Get Organized Before Filing Your Medicaid Application (Part 2 of 2)
In the vast majority of cases with my clients one or more adult children of the Medicaid applicant are the ones filing the application. And if mom or dad has not kept organized financial records and lacks the mental capacity to provide reliable information then the kids are often left in the dark regarding where mom or dad's accounts are held, the size of the assets, whether or not there is a life insurance policy, etc.
Sometimes the best solution (after scouring the household records and safe deposit box) is to simply mointor mom or dad's mail where statements and other correspondence from financial institutions will eventually arrive. Working with the local post office to re-direct mail to your own address may be appropriate in some circumstances.

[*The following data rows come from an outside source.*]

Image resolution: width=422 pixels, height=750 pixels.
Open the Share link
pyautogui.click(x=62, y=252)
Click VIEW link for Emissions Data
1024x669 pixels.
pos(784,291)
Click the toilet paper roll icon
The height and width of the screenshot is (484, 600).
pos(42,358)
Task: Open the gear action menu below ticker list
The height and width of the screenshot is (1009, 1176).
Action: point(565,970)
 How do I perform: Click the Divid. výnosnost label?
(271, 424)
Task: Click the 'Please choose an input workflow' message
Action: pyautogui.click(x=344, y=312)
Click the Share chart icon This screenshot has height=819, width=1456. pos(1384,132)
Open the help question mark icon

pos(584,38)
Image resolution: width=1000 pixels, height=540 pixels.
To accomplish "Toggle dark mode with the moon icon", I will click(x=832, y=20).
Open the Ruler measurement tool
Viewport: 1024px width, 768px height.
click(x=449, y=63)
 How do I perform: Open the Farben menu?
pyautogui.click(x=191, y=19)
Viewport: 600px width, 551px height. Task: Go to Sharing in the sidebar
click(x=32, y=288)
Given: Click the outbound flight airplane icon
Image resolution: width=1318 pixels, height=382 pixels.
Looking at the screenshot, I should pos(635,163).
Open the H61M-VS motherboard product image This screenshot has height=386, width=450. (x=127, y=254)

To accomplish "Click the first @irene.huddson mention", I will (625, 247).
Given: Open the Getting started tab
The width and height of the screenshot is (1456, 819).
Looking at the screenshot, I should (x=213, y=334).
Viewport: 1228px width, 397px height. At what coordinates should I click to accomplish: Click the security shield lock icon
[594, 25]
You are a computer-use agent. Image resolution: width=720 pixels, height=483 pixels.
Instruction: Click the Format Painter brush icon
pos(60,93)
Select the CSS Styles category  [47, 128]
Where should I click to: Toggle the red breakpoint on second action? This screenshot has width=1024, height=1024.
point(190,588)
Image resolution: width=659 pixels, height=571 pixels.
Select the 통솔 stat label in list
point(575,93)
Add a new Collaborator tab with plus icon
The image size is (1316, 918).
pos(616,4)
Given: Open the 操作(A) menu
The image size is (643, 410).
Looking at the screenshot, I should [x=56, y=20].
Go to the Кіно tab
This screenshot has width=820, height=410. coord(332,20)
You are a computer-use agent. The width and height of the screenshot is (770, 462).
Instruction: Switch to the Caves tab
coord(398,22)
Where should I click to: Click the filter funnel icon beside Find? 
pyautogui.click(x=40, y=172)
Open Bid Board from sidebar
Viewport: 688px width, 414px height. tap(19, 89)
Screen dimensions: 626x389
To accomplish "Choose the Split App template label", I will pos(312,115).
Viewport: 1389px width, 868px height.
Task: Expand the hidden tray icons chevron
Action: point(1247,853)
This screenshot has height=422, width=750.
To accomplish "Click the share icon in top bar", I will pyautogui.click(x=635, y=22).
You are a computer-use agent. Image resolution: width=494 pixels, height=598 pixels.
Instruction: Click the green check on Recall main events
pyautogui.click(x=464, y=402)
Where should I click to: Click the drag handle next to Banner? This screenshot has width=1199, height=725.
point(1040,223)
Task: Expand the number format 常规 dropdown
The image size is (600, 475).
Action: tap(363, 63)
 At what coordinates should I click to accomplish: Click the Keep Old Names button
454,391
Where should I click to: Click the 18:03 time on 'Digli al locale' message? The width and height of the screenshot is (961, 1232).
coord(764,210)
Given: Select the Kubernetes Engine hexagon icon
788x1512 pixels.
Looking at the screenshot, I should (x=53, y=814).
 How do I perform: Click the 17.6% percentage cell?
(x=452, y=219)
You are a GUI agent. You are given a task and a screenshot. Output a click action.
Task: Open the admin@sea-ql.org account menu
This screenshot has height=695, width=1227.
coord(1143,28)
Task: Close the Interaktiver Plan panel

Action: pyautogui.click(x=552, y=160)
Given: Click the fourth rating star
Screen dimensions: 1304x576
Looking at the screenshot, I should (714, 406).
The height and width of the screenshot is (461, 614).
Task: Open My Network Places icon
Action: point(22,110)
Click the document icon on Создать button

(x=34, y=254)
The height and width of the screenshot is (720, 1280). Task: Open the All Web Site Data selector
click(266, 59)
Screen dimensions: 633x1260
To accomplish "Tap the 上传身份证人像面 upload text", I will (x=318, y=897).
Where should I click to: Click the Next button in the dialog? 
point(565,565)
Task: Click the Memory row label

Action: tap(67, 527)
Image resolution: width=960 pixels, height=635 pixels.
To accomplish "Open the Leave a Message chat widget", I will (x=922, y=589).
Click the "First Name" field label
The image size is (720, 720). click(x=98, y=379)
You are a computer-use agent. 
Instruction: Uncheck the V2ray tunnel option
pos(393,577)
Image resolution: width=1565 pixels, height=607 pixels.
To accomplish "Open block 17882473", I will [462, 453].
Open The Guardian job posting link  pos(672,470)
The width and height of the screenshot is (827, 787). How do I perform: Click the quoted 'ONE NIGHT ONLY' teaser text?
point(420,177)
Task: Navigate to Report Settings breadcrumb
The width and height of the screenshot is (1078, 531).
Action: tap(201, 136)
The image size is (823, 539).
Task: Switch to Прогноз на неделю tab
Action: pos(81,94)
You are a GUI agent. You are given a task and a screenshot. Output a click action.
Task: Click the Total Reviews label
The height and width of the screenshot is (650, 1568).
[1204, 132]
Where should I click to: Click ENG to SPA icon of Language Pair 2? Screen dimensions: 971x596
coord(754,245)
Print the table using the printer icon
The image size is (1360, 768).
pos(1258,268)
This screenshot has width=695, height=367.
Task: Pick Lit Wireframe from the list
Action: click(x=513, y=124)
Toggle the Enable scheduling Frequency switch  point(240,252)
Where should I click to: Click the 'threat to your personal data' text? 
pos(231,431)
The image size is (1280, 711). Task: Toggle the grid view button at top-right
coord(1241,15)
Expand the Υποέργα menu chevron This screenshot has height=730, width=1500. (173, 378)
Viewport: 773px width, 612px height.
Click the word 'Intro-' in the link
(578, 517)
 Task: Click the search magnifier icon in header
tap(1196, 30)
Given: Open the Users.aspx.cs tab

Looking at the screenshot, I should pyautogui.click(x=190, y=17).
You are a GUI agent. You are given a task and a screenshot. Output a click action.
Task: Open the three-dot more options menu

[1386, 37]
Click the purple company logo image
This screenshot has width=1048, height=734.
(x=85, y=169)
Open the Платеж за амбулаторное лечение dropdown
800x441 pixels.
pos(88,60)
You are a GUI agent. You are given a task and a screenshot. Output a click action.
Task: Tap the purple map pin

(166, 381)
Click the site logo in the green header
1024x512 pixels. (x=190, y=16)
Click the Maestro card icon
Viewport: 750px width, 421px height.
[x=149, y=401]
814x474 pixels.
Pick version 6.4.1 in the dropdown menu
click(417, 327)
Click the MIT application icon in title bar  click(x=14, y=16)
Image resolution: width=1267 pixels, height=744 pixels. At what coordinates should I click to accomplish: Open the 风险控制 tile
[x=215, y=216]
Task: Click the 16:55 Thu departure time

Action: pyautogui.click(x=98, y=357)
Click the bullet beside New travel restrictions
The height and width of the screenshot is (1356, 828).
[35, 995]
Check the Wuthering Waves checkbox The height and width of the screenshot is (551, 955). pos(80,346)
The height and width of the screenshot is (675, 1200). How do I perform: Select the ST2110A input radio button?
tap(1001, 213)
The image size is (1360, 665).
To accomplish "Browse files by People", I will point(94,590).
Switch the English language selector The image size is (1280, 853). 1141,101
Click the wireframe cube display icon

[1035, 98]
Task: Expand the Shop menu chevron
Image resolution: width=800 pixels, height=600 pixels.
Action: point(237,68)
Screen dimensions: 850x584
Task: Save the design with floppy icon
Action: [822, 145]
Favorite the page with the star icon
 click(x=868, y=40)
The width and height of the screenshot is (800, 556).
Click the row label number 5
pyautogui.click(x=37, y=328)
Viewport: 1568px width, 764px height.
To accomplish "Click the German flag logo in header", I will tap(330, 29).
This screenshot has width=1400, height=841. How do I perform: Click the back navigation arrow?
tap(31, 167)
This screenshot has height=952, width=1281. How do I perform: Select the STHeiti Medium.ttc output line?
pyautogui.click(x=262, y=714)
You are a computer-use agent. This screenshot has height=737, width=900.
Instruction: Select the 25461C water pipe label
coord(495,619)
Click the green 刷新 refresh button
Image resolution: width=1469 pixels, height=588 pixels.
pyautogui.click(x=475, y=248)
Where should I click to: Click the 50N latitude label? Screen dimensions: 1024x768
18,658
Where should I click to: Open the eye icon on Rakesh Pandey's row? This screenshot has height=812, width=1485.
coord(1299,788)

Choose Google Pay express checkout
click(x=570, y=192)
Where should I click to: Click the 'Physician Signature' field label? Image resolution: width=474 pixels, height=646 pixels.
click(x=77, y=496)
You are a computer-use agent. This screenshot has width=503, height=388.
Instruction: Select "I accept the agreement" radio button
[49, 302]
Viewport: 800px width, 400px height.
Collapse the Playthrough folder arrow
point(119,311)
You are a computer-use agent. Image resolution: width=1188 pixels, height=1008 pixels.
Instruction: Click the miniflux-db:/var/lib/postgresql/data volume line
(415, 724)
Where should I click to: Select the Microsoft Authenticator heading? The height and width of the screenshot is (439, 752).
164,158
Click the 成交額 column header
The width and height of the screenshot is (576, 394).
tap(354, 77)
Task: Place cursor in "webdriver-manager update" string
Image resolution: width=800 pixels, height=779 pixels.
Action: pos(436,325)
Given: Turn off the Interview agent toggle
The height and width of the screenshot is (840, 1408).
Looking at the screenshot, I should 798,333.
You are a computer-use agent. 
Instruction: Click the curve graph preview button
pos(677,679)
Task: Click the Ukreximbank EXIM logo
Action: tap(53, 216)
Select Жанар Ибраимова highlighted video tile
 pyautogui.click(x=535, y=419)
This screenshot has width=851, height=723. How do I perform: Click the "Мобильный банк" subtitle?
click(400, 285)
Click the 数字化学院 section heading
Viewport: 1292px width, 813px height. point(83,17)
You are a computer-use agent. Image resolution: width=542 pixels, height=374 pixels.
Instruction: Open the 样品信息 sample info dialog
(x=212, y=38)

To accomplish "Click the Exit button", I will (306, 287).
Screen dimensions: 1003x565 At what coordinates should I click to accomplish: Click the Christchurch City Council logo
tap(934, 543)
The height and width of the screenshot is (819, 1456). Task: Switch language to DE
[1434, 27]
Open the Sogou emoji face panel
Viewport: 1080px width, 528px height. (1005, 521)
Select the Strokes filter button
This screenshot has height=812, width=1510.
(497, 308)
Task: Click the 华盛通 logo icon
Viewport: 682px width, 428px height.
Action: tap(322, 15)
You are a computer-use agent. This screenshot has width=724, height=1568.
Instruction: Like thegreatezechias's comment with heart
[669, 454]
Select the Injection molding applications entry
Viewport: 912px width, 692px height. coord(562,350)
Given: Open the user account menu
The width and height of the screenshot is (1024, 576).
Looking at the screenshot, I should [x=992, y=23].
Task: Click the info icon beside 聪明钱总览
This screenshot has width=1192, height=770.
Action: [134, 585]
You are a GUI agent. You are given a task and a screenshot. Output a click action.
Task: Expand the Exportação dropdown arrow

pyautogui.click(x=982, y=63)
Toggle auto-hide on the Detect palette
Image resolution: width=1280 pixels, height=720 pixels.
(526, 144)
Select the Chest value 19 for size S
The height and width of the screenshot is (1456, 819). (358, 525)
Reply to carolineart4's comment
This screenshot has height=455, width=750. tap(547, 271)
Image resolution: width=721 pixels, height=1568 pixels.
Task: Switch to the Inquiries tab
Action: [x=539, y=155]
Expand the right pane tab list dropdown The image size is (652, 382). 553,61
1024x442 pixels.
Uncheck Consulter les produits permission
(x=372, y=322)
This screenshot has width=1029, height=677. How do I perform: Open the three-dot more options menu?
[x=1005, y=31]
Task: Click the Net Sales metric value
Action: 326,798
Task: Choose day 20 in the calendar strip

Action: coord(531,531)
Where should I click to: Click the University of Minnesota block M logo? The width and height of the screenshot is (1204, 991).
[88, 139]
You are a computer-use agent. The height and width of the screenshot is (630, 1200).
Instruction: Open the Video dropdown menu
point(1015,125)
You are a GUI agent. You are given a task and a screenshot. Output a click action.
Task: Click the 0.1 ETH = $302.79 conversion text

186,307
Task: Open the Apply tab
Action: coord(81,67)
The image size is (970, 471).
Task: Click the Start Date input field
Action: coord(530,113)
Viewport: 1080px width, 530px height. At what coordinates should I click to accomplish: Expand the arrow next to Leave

Although the statements and cancelled checks represent the lion's share of information that you will end up sending to the State, they will also ask for copies of various demographic items such as a Social Security card, Medicare card, health insurance cards, birth and marriage certificates, documents to verify sources of income, trusts for which you are the beneficiary and a laundry list of other miscellaneous items. The importance of having all of these documents as organized as possible prior to submitting your Medicaid application is difficult to overstate.
One other organizational tip to offer is to make copies of everything you send to the State (I hate to sound like a broken record, but scanning all of your Medicaid application documents makes this a non-issue). It is absolutely not unprecedented for the State to misplace documents. If this happens and you have neglected to keep copies then you are back to square-one in the information-gathering process.